La semaine dernière, alors que le ministre chargé des Relations avec le Parlement a fait passer la consigne de ne pas répondre à l’exigence de l’Insoumise Mathilde Panot de convoquer une séance sur les guerres d’Israël au Proche-Orient, Emmanuel Macron a pris ses troupes par surprise en demandant – sans prévenir personne – que le Parlement se saisisse du sujet pour un débat et éventuellement un vote. « Depuis quand l’Assemblée est décisionnaire sur la politique étrangère ? » s’étrangle un cadre du groupe EPR. Avant d’ironiser sur la convocation des partis en format « Rencontres de Saint-Denis » autour du président, « comme si la voix de la France avait une quelconque influence dans la crise actuelle… »
C’est peu de dire que la figure du président est désacralisée, elle est carrément moquée, témoigne un habitué de la buvette de l’opposition qui échange régulièrement avec des députés macronistes : « Quand ils parlent de Macron, au mieux ils sont indifférents, au pire ils expriment une forme de honte. »
C’est peu de dire que la figure du président est désacralisée
Les liens sont à ce point abîmés que la parole présidentielle glisse sur les députés de son ancienne majorité comme l’eau sur les ailes d’un canard. Le récent épisode de la loi de simplification qui a supprimé l’instauration de zones à faibles émissions (ZFE) en est une illustration criante. Le 10 juin dernier, à l’occasion du Sommet des océans, le président fustigeait le détricotage de son bilan écologique par le gouvernement et le Parlement. En écho, les partis partenaires MoDem et Horizons, ainsi qu’une partie des députés EPR, shootent les ZFE, provoquant l’ire de Gabriel Attal.

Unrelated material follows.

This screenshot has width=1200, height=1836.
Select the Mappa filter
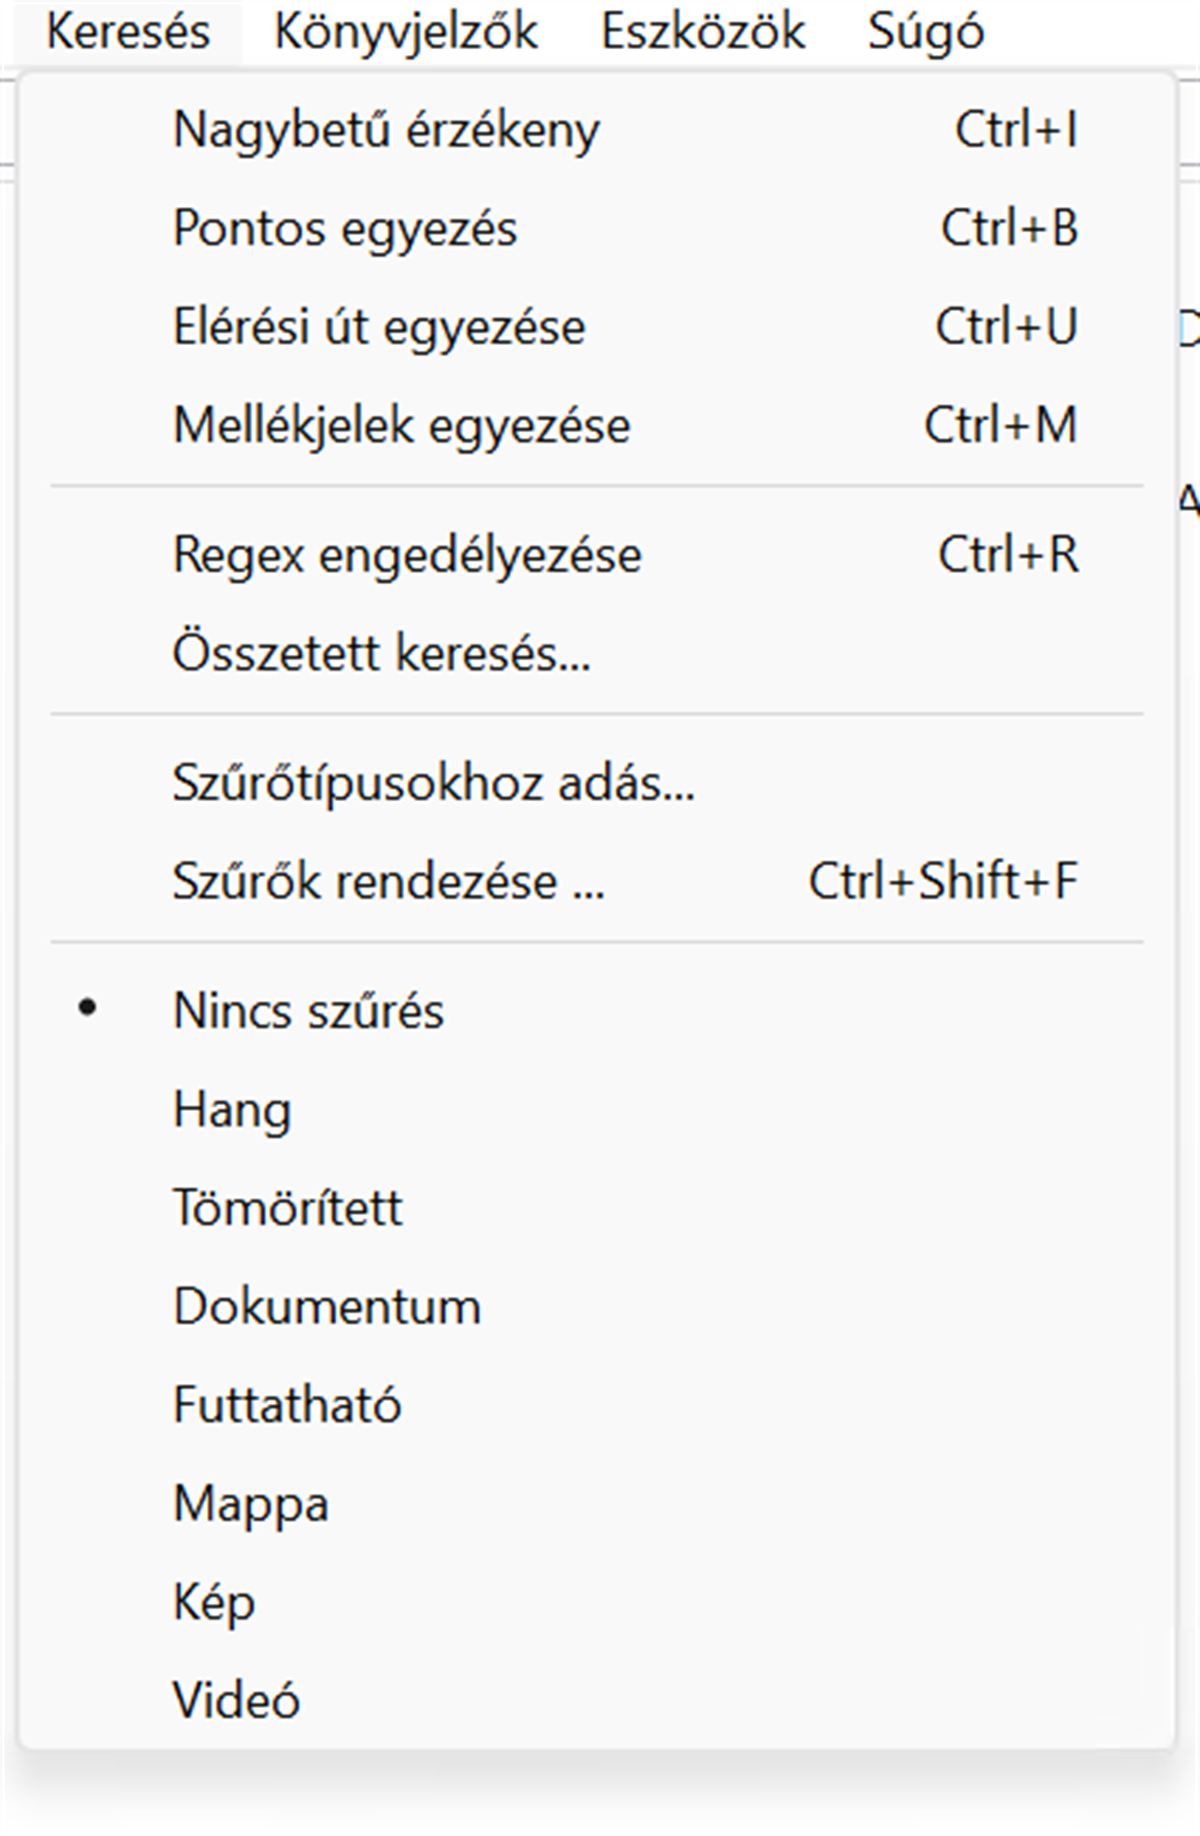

Le gouvernement ne suit plus
Au-delà des injonctions de l’Élysée, c’est la cohérence de la parole présidentielle qui interroge. Obsédé par la défense de son héritage écolo, Emmanuel Macron fustige dans la presse régionale le « brainwashing » (lavage de cerveau) consistant à saturer le débat public avec des faits divers pour dissimuler le recul des questions environnementales. Le lendemain, un collégien de 14 ans tue au couteau une surveillante de son collège, à Nogent, en Haute-Marne.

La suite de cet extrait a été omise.